KP Brady Ch
JE Stewart M
No. 2 Board of Review
K.P. Brady (Chairman) and J.E. Stewart (Member)
The question to be determined in these references is whether the taxpayer is entitled to claim the full amount of losses incurred in renting a residence which he and his wife own as joint tenants.
2. In giving his evidence, the taxpayer advised that he and his wife purchased the house in question, which was situated in one of the outer suburbs of Perth, in July 1975. The required funds came from their savings, and from a building society loan secured by a first mortgage over the property. At the time of purchase, the couple were living in rented accommodation in a provincial city where the taxpayer was carrying out country duties associated with his employment. That assignment lasted for some four years. Upon its completion, the couple moved back to Perth and took up residence in what was, for them, their new home.
3. During the years that they were away from their home city, i.e. 1975 to 1979, they rented out the house almost continuously, and incurred losses, which situation was almost inevitable as the interest charge alone was greater than the rental income.
4. In compiling his taxation returns for the above years, the taxpayer claimed the full amount of the annual loss as a deduction from his salary income. In issuing the relevant assessments, however, the Commissioner considered that a partnership relationship existed between the couple because of the extended definition of ``partnership'' detailed in sec. 6 of the Income Tax Assessment Act; furthermore, he considered that the taxpayer's interest in the partnership losses should be no greater than one-half. (For reasons that need not concern us here, the taxpayer did not contest the Commissioner's disallowance of one-half of his claim for the year of income ended 30 June 1977.)
5. We should add that the amount of total loss for the year ended 30 June 1979 was reduced by consent at the hearing through ascertainment of errors in the taxpayer's original calculation, and the deductions in issue as suitably amended were:
1975/76 1977/78 1978/79 $876 $617 $374
6. In giving his evidence, the taxpayer informed us that the rentals from the house were collected by a real estate agent and paid over to his wife and himself as joint payees of each settlement cheque, and paid into a bank account in their joint names. Expenses relating to the property, such as repairs, insurances and rates, were paid out of that joint account. Normally the accounts for such charges would be issued in their joint names. However, funds in the joint account were also used to meet expenditures having nothing to do with the rented property.

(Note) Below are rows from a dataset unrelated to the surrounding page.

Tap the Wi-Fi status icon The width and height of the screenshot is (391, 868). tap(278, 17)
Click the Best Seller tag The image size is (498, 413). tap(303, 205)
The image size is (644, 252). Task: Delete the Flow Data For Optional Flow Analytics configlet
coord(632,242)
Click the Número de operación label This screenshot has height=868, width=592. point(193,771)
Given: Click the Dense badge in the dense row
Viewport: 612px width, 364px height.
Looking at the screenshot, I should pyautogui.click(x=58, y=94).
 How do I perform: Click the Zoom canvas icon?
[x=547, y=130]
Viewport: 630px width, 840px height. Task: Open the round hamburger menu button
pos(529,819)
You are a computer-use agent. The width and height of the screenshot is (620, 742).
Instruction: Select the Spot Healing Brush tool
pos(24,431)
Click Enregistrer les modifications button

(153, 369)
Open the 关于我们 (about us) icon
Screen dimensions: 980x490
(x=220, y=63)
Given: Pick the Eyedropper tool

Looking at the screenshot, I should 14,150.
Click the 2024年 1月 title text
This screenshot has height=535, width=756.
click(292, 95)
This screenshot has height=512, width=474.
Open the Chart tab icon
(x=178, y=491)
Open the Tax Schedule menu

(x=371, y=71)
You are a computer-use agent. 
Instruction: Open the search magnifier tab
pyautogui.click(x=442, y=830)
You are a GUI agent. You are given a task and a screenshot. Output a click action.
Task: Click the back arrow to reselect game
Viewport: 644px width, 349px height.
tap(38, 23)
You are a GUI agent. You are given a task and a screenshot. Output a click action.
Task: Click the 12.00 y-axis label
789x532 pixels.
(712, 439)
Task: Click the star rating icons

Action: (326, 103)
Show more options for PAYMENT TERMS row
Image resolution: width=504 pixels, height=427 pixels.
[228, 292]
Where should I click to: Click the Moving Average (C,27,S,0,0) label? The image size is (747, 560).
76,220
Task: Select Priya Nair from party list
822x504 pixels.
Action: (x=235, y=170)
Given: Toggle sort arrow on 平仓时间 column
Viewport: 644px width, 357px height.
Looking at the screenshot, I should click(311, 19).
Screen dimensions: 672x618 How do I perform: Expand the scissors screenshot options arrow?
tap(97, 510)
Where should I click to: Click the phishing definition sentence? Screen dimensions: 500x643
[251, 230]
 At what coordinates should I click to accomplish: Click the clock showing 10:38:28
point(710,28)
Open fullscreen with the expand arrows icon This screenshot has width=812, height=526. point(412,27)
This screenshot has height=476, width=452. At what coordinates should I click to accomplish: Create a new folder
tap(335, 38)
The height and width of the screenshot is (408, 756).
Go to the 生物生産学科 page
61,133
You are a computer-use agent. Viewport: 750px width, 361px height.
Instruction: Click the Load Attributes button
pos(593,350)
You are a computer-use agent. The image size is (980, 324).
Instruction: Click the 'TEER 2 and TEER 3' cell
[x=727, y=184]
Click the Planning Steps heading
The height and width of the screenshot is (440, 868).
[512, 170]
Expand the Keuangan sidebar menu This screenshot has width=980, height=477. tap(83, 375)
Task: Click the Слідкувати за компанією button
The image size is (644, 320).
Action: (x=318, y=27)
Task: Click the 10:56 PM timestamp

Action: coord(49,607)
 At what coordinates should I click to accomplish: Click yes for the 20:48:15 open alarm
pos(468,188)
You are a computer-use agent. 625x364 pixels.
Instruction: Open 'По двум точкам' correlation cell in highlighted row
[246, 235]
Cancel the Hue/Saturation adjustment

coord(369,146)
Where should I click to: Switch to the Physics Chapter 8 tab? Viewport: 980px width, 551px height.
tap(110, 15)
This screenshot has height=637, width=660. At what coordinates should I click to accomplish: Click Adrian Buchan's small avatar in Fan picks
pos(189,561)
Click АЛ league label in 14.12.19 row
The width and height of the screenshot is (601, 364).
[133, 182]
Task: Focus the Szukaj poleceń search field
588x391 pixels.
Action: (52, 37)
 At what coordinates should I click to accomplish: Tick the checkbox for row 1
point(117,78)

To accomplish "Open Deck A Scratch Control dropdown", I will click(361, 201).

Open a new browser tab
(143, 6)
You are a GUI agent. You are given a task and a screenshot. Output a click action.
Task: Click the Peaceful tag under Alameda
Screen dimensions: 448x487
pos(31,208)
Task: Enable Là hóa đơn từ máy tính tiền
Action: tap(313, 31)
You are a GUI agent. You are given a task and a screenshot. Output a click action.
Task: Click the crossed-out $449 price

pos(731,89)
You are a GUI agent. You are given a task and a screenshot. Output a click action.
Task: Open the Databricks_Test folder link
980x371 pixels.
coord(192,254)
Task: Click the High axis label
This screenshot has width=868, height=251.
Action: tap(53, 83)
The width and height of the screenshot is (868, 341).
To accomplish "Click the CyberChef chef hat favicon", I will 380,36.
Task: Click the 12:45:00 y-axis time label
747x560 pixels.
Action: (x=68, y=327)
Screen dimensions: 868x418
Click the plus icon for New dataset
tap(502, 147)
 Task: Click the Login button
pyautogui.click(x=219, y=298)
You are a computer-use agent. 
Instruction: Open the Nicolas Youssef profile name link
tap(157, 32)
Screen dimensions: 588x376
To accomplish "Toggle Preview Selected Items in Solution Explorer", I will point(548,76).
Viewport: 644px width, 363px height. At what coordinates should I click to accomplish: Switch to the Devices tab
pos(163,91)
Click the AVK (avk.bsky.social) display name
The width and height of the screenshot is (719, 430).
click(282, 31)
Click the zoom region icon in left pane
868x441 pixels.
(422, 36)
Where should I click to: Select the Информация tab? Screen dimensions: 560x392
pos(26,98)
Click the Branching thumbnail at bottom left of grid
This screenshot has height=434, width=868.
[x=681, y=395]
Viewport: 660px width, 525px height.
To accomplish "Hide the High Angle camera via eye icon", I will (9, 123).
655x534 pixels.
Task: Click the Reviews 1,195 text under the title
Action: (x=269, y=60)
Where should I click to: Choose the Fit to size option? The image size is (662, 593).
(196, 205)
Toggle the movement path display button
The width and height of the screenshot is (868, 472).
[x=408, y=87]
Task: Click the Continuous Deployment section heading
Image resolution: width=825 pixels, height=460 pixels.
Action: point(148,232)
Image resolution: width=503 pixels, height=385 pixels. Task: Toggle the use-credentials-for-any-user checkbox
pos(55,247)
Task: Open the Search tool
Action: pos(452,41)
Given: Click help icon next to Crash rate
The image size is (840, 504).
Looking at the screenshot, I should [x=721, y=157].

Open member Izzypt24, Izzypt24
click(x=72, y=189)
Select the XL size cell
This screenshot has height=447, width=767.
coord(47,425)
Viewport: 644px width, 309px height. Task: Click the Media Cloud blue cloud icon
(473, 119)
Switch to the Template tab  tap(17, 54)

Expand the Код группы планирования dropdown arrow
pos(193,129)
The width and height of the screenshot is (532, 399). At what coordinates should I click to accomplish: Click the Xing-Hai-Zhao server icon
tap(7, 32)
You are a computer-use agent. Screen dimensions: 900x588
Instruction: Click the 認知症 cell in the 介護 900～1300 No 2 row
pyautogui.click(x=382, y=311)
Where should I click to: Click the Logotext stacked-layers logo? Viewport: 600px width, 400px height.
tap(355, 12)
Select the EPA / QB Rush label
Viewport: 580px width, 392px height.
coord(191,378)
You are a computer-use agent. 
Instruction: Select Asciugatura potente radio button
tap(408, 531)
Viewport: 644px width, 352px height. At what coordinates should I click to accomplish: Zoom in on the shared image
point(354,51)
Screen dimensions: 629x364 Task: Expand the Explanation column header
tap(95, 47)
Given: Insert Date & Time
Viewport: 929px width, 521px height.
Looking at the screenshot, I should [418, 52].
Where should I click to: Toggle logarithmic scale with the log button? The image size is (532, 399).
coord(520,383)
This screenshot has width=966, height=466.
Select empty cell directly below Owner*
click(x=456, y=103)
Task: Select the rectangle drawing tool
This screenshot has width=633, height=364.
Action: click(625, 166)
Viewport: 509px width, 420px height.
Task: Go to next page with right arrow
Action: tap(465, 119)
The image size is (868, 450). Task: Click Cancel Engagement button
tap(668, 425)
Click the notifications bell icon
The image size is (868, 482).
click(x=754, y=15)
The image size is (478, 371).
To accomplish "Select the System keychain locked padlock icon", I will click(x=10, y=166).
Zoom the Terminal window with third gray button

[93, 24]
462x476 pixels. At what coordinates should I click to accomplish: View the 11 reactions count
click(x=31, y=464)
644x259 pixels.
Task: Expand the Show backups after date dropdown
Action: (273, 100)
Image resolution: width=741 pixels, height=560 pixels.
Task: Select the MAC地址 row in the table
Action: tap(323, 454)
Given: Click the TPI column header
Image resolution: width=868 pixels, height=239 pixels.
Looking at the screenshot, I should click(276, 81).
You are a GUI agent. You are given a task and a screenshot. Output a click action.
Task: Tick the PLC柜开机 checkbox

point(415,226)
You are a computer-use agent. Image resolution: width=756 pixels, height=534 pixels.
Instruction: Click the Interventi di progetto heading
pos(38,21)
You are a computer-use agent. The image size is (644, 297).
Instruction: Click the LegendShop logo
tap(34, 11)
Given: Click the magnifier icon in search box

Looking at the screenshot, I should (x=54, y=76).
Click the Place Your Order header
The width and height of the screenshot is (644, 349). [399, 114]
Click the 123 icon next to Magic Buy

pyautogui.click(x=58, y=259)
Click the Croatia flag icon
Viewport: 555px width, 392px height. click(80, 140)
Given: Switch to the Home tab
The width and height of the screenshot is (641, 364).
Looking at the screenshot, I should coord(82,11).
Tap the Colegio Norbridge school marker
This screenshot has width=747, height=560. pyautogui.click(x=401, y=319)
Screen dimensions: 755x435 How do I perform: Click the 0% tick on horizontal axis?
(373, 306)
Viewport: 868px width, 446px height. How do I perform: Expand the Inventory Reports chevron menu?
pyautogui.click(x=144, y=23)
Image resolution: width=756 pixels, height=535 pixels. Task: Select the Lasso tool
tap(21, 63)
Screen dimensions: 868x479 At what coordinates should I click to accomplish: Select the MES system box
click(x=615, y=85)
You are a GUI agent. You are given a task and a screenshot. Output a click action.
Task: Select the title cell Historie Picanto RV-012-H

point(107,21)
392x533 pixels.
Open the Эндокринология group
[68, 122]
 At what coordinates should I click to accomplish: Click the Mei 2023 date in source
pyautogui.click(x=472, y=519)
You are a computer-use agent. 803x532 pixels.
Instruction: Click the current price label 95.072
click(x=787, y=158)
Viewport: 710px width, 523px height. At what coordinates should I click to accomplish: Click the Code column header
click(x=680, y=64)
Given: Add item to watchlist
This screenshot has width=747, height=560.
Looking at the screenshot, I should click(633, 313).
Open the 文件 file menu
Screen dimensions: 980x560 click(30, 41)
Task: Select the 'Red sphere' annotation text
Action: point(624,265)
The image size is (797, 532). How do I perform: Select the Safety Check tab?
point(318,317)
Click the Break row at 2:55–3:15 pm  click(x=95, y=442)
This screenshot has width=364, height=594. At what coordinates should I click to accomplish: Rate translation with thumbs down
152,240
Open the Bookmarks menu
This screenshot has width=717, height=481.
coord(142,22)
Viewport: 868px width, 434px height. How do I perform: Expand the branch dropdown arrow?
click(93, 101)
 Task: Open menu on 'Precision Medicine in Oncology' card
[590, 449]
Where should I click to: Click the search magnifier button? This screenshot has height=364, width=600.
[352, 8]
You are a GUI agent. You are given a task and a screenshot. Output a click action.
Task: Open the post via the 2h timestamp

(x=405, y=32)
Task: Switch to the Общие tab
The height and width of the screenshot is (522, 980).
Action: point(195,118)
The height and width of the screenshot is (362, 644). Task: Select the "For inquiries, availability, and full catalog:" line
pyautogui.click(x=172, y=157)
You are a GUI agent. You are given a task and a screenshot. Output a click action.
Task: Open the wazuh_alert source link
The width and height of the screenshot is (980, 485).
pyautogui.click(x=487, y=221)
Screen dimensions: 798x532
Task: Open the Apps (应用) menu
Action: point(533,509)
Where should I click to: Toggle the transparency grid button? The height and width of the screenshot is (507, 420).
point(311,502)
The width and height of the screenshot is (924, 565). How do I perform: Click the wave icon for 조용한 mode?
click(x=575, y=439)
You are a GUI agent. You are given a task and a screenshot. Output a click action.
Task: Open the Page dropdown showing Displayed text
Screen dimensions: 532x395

7. The taxpayer submitted that he should obtain deduction for the whole of the losses in lieu of half, because he was the only income earner in the family, and thus all the losses associated with the property had to be met from his income. He went on to state that, whilst there was no formal agreement between his wife and himself that he should lay claim to deduction of all the losses, they both shared the view that if losses were to be incurred in renting out the house the effect of those losses should at least be minimised by having him claim them in full as a tax deduction. We have no reason to doubt that that was in fact the arrangement which the taxpayer had with his wife.
8. Unfortunately for the taxpayer, the legal consequences which flow from owning the residence jointly with his wife are not affected by their private arrangement for claiming deduction of its operating losses. Each of them is as much entitled to any part of the house property as the other. Neither of them can point to any part of the property as his or her own to the exclusion of the other. Similarly, either one of them cannot take the whole of the profits (or losses) to the exclusion of the other. (See Megarry and Wade, The Law of Real Property 2nd ed., pp. 392 and 393.) In the instant case we have seen that the couple owned their residence jointly and thus they were in receipt of the rental income jointly. The taxpayer did not seek to contend that his wife in any way alienated her right to receive her share of the income from the property.
9. Under sec. 6 of the Act a partnership is stated to mean:
``... an association of persons carrying on business as partners or in receipt of income jointly, but does not include a company;.''
Thus the definition extends the normal statutory definition of partnership and results in the taxpayer and his wife becoming partners as regards their assessability to income tax. No evidence was adduced by the taxpayer as to providing a basis for dividing profits and losses other than in equal shares, and therefore the action of the Commissioner in granting to the taxpayer deduction of 50% only of the partnership's losses is, we consider, eminently reasonable.
10. Accordingly, we are of the view that the decisions of the Commissioner on the objections should be upheld and the amended assessments confirmed.